Nun stehen sich in der Grenzregion zu Afghanistan mehr als 30 000 Sicherheitskräfte und etwa 15 000 schwer bewaffnete Extremisten gegenüber, darunter Kämpfer der Bewegung «Tehrik-e-Taliban Pakistan» von Hakimullah Mehsud sowie Angehörige des Terrornetzwerks El Kaida. Nach Militärangaben vom Dienstag starben bei den Gefechten bislang fast 100 Aufständische und 11 Regierungssoldaten.

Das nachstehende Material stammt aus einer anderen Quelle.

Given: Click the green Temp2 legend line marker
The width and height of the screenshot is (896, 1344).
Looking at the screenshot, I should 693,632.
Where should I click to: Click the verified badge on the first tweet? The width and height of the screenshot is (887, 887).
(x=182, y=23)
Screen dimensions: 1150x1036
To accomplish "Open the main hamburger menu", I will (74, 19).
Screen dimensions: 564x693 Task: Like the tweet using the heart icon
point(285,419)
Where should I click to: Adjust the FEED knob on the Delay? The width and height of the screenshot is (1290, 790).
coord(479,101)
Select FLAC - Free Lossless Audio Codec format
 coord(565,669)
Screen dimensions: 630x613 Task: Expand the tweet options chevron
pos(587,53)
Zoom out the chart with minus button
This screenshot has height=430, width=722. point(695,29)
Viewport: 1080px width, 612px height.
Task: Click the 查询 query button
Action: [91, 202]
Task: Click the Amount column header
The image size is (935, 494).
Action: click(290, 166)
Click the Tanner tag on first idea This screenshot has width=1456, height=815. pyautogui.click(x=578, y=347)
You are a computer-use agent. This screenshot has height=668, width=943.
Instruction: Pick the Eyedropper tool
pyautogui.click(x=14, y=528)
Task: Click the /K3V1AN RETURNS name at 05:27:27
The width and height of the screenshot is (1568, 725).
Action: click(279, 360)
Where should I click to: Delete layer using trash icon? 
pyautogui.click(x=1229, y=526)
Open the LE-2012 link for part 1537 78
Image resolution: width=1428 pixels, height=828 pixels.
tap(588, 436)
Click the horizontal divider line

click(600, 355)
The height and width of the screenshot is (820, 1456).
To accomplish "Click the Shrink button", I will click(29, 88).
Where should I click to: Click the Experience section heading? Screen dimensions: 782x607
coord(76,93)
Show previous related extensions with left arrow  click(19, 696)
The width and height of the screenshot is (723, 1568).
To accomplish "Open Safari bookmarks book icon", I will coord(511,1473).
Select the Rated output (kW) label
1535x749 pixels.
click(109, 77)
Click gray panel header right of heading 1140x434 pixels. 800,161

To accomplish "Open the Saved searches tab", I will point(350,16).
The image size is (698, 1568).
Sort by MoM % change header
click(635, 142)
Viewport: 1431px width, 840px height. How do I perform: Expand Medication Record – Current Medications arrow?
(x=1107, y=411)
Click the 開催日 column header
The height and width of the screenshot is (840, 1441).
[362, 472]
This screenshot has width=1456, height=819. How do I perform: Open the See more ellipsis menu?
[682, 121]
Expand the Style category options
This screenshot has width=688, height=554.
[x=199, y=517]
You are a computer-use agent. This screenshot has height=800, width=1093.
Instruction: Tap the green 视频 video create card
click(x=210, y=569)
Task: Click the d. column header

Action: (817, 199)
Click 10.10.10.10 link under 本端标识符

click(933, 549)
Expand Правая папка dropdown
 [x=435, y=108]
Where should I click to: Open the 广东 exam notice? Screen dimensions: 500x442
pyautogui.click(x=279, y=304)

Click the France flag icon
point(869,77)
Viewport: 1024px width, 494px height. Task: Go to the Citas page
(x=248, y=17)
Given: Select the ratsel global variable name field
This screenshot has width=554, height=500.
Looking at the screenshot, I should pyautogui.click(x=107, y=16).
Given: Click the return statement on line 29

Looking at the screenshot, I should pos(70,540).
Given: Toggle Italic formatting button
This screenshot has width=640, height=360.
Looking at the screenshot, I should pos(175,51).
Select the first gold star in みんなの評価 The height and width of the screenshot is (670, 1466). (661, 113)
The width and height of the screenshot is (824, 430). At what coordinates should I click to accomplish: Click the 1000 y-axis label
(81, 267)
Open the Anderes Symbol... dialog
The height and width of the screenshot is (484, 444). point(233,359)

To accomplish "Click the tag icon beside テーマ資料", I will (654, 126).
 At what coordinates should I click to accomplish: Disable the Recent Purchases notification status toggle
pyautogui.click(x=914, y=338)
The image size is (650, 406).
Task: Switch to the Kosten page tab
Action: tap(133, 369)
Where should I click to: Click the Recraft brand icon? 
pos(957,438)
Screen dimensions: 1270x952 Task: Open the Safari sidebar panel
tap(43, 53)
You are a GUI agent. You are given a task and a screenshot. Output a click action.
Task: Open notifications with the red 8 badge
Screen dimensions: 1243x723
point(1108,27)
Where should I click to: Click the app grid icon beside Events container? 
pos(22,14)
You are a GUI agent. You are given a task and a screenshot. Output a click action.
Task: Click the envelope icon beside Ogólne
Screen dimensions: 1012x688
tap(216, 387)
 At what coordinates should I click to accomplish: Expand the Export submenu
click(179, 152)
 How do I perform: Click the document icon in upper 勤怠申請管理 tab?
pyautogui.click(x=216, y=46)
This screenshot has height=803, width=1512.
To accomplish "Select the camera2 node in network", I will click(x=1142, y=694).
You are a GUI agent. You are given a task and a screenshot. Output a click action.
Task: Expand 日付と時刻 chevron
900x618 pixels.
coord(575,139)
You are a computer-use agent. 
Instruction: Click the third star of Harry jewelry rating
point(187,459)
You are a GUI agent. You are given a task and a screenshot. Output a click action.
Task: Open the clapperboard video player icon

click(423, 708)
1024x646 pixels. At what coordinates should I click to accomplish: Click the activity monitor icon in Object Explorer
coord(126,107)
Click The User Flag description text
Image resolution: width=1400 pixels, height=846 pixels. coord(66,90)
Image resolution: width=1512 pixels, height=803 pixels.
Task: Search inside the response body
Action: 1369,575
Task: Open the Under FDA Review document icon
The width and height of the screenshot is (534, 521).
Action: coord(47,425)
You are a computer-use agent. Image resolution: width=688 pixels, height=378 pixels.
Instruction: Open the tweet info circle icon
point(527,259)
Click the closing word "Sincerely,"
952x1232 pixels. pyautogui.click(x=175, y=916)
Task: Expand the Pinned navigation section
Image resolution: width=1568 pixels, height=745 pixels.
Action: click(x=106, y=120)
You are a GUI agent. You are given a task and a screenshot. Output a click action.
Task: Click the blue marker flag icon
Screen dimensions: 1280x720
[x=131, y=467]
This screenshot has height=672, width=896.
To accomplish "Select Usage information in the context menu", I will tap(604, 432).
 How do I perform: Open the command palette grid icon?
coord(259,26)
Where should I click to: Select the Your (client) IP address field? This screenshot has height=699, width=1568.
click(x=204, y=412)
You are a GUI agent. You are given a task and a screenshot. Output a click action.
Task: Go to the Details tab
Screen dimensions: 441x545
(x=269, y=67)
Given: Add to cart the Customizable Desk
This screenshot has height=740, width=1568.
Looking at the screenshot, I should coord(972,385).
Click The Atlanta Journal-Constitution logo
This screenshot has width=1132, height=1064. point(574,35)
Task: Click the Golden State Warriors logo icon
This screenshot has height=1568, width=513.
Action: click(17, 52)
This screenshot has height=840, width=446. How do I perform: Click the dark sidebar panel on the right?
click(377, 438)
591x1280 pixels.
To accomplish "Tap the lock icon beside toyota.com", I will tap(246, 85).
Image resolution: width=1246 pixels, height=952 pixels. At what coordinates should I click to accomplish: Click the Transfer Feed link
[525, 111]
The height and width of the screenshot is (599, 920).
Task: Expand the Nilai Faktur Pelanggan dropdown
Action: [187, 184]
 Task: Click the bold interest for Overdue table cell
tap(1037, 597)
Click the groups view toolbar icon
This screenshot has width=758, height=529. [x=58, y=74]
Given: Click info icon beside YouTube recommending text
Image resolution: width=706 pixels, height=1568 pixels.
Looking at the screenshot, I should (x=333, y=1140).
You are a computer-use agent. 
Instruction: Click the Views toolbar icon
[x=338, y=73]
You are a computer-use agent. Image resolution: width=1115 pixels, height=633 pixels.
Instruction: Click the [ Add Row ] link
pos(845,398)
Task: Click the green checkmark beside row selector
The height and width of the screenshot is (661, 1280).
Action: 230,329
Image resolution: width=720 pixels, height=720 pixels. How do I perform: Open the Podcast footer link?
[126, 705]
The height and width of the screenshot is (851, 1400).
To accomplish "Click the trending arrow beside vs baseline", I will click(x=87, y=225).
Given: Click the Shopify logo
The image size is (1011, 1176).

Zwischen die Fronten geraten auch immer mehr Zivilisten. «Wir sind auf 250 000 Flüchtlinge vorbereitet», sagt UN-Sprecherin Rummery. Derzeit könne jedoch niemand eine genaue Prognose abgeben, wie viele Menschen sich tatsächlich noch zur Flucht aus Waziristan entschließen werden. Noch gebe es keine Auffanglager, die meisten Menschen seien bei Gastfamilien untergebracht. Dort würden sie von UNHCR und anderen Hilfsorganisationen mit Lebensmitteln, Decken und Sanitärartikeln versorgt. Das UNHCR sei jedoch darauf vorbereitet, bei Bedarf in Kooperation mit den pakistanischen Behörden Lager einzurichten.
Saifur Rehman von der pakistanischen Hilfsorganisation FIDA sieht diesen Bedarf schon heute. Hunderttausende seien in Bewegung. Doch UNHCR und Regierung schauten mehr oder weniger tatenlos zu. «In den nächsten Wochen rechnen wir mit bis zu 40 000 Flüchtlingsfamilien, jede davon mit etwa zehn Mitgliedern», sagt Rehman. «Daher brauchen wir dringend Zeltstädte für alle, die keine Verwandten haben oder sich die Miete für ein Zimmer nicht leisten können. Ansonsten werden immer mehr Menschen gezwungen sein, unter freiem Himmel zu schlafen.»
Hazrat Guls Großfamilie hat in der Stadt Dera Ismail Khan ein Dach über dem Kopf gefunden. Die beiden Zwölf-Quadratmeter-Zimmer seien jedoch viel zu klein für ihn und seine Verwandten. «Wir haben auf einem großen Gehöft, nahe der Natur gelebt», berichtet Gul. «Hier ist alles erstickend eng, und beim Schlafen müssen wir uns abwechseln».
Ariane Rummery vom UNHCR sagt: «Die pakistanische Regierung ist dabei, sich ein genaues Bild von der Lage zu machen.» Die Vereinten Nationen stünden in engem Kontakt mit den Behörden und könnten im Moment noch nicht von einer Katastrophe sprechen. Es handele sich aber ohne Zweifel um eine «Notsituation», auf die angemessen reagiert werde. Hazrat Gul kann da nur den Kopf schütteln. «Wir haben weder Lebensmittel noch Geld. Und die Regierung tut nichts.»